The series' roots can be traced back to 1999 and the Italian Formula 3000 series, organised by Pierluigi Corbari, which used old Lola chassis with Zytek engines. The teams used the Lola T96/50 in the first two years. At the beginning nearly all races were held in Italy, but very quickly the series expanded and had venues in different European countries.

The series became European Formula 3000 in 2001. The next three years (2001–2003) saw the Lola B99/50 in use. For 2004, Superfund became the series' title sponsor, planning to use a new car with a new set of regulations, named Formula Superfund, but the funding was pulled before the 2005 season got under way and the series was cancelled.

For 2005, Coloni Motorsport established an Italian national-level championship, using the Italian Formula 3000 name. In 2006, Coloni expanded this to form a new European championship named Euroseries 3000 with the Lola B02/50. The Italian series continued to run as part of Euroseries races.

In 2009, the organisers announced that the first-generation A1 Grand Prix Lola B05/52 were allowed alongside the Lola F3000 chassis, replacing the old cars completely from 2010.
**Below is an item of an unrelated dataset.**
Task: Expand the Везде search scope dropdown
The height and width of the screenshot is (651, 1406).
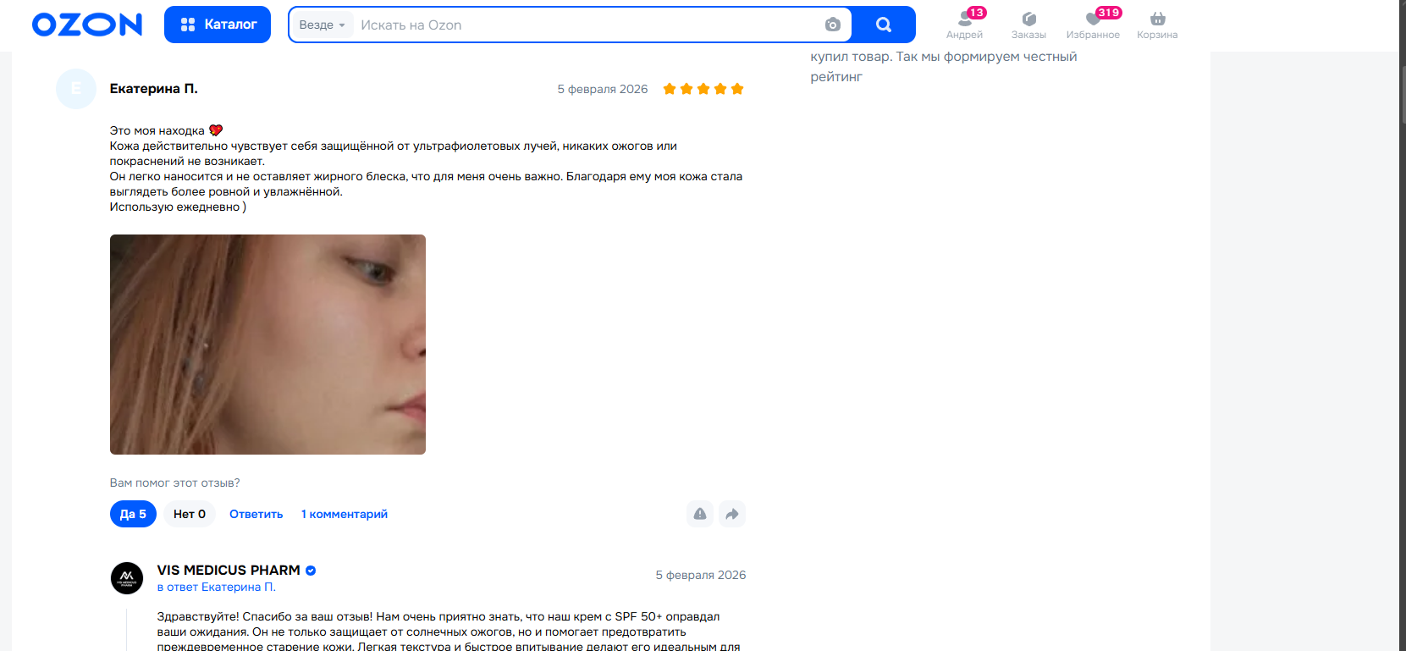Action: [323, 25]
The championship itself was rebranded for the 2010 season, with it adopting the Auto GP name. As well as that, the championship offered a €200,000 prize fund at each of its six rounds.
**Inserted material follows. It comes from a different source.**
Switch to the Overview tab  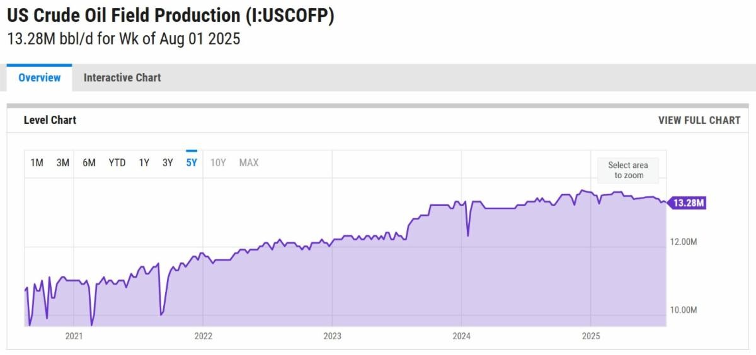point(40,78)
2015 marked the start of the Auto GP World Series working with ISRA, a company from the Netherlands who set up the 2014 FA1 Series, this partnership, however, has not lasted long with the Auto GP Organisation announcing at Round 1 (of the 2015 season) that the two companies have parted ways. The 2015 season was "archived" midway through the season and midway through the 2016 season the series merged with the BOSS GP series.

==Results==
=== Formula 3000 era ===

| Season | Champion | Second | Third | Team Champion | Secondary Class Champion |
Italian Formula 3000
| 1999 | ITA Giorgio Vinella | ZAF Werner Lupberger | ITA Marco Apicella | ITA Team Martello | not awarded |
| 2000 | BRA Ricardo Sperafico | GBR Warren Hughes | ITA Gabriele Lancieri | RUS Arden Team Russia |
Euro Formula 3000
| 2001 | BRA Felipe Massa | ITA Thomas Biagi | DEU Alex Müller | ITA Draco Junior Team | not awarded |
| 2002 | BRA Jaime Melo, Jr. | FRA Romain Dumas | CZE Jaroslav Janiš | ITA Team Great Wall |
| 2003 | BRA Augusto Farfus | ITA Fabrizio del Monte | ITA Gianmaria Bruni | ITA Draco Junior Team |
Superfund Euro Formula 3000
| 2004 | NLD Nicky Pastorelli | ITA Fabrizio del Monte | AUT Norbert Siedler | ITA Draco Junior Team | not awarded |
Italian Formula 3000
| 2005 | ITA Luca Filippi | CZE Jaroslav Janiš | ITA Giacomo Ricci | ITA FMS International | L: ITA Stefano Gattuso |
Euroseries 3000
| 2006 | ITA Giacomo Ricci | ITA Marco Bonanomi | RUS Vitaly Petrov | ITA FMS International | I: ITA Giacomo Ricci |
| 2007 | ITA Davide Rigon | BRA Diego Nunes | BRA Luiz Razia | ITA Minardi by GP Racing | I: ITA Davide Rigon |
| 2008 | FRA Nicolas Prost | ITA Fabio Onidi | PAK Adam Khan | ITA Bull Racing | I: COL Omar Leal |
| 2009 | GBR Will Bratt | ITA Marco Bonanomi | ITA Fabio Onidi | ITA FMS International | I: GBR Will Bratt |

===Auto GP===

| Season | Champion | Second | Third | Team Champion | Secondary Class Champion |
Auto GP
| 2010 | FRA Romain Grosjean | ITA Edoardo Piscopo | GBR Duncan Tappy | FRA DAMS | U21: FRA Adrien Tambay |
| 2011 | ITA Kevin Ceccon | ITA Luca Filippi | RUS Sergey Afanasyev | FRA DAMS | U21: ITA Kevin Ceccon |
Auto GP World Series
| 2012 | GBR Adrian Quaife-Hobbs | NOR Pål Varhaug | RUS Sergey Sirotkin | GBR Super Nova International | U21: GBR Adrian Quaife-Hobbs |
Auto GP
| 2013 | ITA Vittorio Ghirelli | JPN Kimiya Sato | ITA Sergio Campana | GBR Super Nova International | U21: ITA Vittorio Ghirelli |
| 2014 | JPN Kimiya Sato | HUN Tamás Pál Kiss | DEU Markus Pommer | GBR Super Nova International | not awarded |
| 2015 | cancelled |  |  |  |
Auto GP Formula Open Championship
| 2016 | MEX Luis Michael Dörrbecker | IND Mahaveer Raghunathan | CHE Christof von Grünigen | ITA Torino Squadra Corse | not awarded |

==Scoring system==

===Current system===
Teams only score from their two highest placed cars. 48 points is the maximum possible haul for one driver in a race weekend.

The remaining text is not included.